Martelli Meats Masters Butcher
- Head coach: Michael Conde
- Captain: Jerome Michael Cordez
- League: Spikers' Turf
- 2024 Invitational: 10th place

= Martelli Meats Master Butchers =

Philippine men's volleyball club

The Martelli Meats Master Butchers were a Philippine men's volleyball team that competed in Spikers' Turf in 2024.

==History==
The Hitters debuted at the Spikers' Turf in the 2024 Open Conference. For the next tournament, the 2024 Invitational Conference, the club changed their name to the Martelli Meats Master Butchers.

== Current roster ==

Martelli Meats Master Butchers
| Number | Player | Position | School |
| 1 | Jerome Michael Cordez (C) | Outside Hitter |  |
| 2 | Karl Justin Honrado | Opposite Hitter |  |
| 3 | Andrei Miguel Bundoc | Outside Hitter |  |
| 4 | Renz Jonas Cruz | Middle Blocker |  |
| 5 | Lorenz Calayag | Middle Blocker |  |
| 6 | Kenrod Benedict Umali | Outside Hitter |  |
| 8 | Ricardo Alfaro | Libero |  |
| 9 | Stephen Jason Sundiang | Libero |  |
| 11 | Razzel Palisoc | Opposite Hitter |  |
| 12 | Wilbert Cebrero | Setter |  |
| 14 | Carlo Isidro | Libero |  |
| 15 | Joaquin Clemen Tubog | Setter |  |
| 17 | Jay Sequitin | Middle Blocker |  |
| 18 | Angelo Reyes | Middle Blocker |  |
| 22 | Romeo Deodones | Outside Hitter |  |
| 23 | France Lander Racaza | Outside Hitter |  |

- Head coach: Michael Ian Conde
- Assistant coach: Michael Palermo

==Honors==
===Team===
Spikers' Turf:

| Season | Conference | Title | Source |
| 2024 | Open | 7th place |  |
| Invitational | 10th place |  |

==Team captains==
- PHI Razzel Palisoc (2024)

→ TO DO:
(A) Revise the club profile's passage that opens with the words containing "Martelli Meats Masters" and closes with "Meats Master Butchers.", replacing "Philippine" with "Filipino".
(B) Answer these from the club profile:
(i) What was the club called when it debuted in the 2024 Open Conference?
(ii) Who was the assistant coach?
(iii) What place did the club finish in the 2024 Open Conference?
The listing isn't needed for this work.

→ INFORMATION SUPPLIED:
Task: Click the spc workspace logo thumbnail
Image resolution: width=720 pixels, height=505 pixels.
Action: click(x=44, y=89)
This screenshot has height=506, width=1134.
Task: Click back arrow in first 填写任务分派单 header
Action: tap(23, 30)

→ TASK RESPONSES:
(A)
Martelli Meats Masters Butcher
- Head coach: Michael Conde
- Captain: Jerome Michael Cordez
- League: Spikers' Turf
- 2024 Invitational: 10th place

= Martelli Meats Master Butchers =

Filipino men's volleyball club

The Martelli Meats Master Butchers were a Filipino men's volleyball team that competed in Spikers' Turf in 2024.

==History==
The Hitters debuted at the Spikers' Turf in the 2024 Open Conference. For the next tournament, the 2024 Invitational Conference, the club changed their name to the Martelli Meats Master Butchers.

(B)
(i) The Hitters
(ii) Michael Palermo
(iii) 7th place